Errado. Aí chegamos àquela que talvez seja a parte mais crucial desse texto: entender que o autismo, por ser uma condição de natureza psiquiátrica (ainda que estejamos entendendo cada vez melhor as bases neurológicas e genéticas dela, e de novo recomendo o livro da Temple Grandin a quem quiser entender melhor), é definida por prejuízo significativo à qualidade de vida do paciente. Sim, é um pouco subjetivo, porque desenhar a linha divisória entre significativo ou não significativo é uma decisão que cabe ao médico ou psicólogo, as orientações não são tão claras nesse âmbito (o que é uma crítica frequente não só ao DSM como também à psiquiatria de modo geral), porém a experiência clínica costuma ser suficiente para garantir aos profissionais uma distinção entre o que pode ou não interferir no dia-a-dia do paciente e de sua família. Em linhas gerais, podemos colocar como regra que sim, muito do que se enquadra na definição do transtorno do espectro autista é visível em neurotípicos. Mas tudo ao mesmo tempo? Seu primo que gesticula estranho, seu vizinho que coleciona selos, e seu professor vampiro manifestam sinais e sintomas de autismo em todos os aspectos de suas vidas? Ou eles são só meio peculiares em uma área ou outra?

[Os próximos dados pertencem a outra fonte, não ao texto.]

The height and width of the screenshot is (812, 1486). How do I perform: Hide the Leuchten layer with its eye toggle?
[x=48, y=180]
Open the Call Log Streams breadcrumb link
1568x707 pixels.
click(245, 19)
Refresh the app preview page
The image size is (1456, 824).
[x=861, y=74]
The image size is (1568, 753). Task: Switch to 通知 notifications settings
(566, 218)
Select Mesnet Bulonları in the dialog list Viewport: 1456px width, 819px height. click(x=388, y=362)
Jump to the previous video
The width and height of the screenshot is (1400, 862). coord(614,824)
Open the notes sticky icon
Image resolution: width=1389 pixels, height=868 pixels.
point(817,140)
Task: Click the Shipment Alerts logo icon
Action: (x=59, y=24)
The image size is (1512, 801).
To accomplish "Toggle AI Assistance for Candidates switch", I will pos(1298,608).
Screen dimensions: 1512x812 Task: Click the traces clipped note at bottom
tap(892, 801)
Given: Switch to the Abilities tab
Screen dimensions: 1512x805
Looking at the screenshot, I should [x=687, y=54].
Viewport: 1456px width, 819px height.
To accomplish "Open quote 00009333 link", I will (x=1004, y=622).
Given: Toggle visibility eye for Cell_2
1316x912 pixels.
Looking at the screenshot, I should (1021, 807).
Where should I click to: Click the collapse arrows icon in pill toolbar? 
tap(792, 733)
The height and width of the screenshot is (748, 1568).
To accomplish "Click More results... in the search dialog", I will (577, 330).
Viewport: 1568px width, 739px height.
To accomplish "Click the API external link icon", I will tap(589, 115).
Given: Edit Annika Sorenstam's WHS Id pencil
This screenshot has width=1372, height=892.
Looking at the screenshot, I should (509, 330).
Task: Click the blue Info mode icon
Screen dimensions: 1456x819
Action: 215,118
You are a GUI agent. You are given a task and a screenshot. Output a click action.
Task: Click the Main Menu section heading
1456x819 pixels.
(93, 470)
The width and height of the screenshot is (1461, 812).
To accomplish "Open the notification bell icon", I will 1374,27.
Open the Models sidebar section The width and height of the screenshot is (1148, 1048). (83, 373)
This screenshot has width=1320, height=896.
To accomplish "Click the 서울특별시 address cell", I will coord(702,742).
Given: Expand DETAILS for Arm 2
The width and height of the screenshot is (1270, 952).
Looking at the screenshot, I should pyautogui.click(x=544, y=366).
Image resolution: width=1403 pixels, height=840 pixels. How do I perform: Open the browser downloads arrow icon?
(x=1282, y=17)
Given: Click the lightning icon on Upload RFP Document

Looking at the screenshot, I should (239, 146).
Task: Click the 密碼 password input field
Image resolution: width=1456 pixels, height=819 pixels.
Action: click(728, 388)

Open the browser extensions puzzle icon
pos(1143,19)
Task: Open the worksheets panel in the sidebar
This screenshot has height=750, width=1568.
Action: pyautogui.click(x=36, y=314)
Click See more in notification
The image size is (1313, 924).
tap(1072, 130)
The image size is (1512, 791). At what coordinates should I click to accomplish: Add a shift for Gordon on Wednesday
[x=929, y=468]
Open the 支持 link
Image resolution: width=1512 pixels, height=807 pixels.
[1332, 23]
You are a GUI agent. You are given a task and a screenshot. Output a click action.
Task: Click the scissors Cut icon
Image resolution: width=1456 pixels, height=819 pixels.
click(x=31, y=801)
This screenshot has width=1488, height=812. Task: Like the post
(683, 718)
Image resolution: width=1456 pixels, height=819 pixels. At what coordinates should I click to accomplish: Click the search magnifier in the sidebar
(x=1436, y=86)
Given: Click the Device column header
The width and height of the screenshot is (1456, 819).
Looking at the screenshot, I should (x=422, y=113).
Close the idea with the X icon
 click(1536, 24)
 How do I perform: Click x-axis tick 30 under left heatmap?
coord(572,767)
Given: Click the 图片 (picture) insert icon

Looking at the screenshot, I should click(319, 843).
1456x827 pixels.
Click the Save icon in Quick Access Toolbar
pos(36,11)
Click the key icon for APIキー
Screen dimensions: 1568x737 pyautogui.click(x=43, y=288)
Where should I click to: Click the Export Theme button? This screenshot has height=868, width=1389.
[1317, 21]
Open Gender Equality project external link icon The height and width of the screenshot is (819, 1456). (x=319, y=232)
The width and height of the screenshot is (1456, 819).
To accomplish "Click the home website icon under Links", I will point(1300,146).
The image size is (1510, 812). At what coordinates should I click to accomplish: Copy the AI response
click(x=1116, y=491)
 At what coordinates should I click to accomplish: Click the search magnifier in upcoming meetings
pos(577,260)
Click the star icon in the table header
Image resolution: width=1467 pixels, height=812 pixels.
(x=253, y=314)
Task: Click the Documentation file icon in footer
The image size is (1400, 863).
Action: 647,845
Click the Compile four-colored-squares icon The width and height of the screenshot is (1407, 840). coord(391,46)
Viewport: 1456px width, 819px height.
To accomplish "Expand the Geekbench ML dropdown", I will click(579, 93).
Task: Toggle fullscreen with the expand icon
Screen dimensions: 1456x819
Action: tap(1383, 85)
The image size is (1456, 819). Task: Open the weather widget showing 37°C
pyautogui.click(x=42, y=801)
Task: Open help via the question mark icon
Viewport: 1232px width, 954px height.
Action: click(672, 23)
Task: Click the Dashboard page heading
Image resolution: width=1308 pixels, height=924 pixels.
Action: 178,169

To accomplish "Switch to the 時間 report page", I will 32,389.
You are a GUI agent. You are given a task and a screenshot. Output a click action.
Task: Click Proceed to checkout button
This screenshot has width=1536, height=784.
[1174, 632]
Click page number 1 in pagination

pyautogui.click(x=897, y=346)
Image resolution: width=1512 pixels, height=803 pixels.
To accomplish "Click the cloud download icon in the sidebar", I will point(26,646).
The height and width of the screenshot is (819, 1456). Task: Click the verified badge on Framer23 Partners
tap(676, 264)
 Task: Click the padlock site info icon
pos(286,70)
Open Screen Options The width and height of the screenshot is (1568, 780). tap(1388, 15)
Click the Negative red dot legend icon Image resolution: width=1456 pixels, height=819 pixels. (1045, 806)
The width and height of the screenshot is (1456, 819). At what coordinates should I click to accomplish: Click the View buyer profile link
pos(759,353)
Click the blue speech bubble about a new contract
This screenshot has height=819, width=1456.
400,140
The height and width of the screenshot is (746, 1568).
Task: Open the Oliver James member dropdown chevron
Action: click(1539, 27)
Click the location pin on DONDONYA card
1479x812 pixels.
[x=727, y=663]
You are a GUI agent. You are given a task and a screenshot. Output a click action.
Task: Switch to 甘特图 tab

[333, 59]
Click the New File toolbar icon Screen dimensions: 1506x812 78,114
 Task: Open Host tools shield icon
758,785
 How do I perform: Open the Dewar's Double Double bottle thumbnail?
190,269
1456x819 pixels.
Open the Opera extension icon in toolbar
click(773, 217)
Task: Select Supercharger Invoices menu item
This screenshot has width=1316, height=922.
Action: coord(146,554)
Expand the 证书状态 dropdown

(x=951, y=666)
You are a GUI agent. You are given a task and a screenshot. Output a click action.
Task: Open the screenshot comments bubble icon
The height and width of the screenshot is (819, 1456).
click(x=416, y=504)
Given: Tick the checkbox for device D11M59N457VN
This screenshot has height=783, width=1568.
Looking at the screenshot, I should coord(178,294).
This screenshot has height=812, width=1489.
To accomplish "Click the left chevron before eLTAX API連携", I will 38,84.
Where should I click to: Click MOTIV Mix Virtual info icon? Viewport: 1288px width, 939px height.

Para encerrar, vou deixar uma máxima importantíssima: se você conhece um autista, você conhece um autista. Se todos os neurotípicos são únicos, tanto em seus defeitos quanto em suas qualidades, por que com autistas seria diferente? Autistas são indivíduos únicos, cada um com suas peculiaridades, cada um com um conjunto específico de sintomas (lembrando que a definição, por ser ampla, não fornece uma listagem exaustiva dos traços que pessoas autistas manifestarão ao longo de seu desenvolvimento), cada um com uma personalidade. Se tem algo que eu quero que você leve deste texto, é isto: o autismo é um transtorno do neurodesenvolvimento e blá blá blá, o autista é uma pessoa.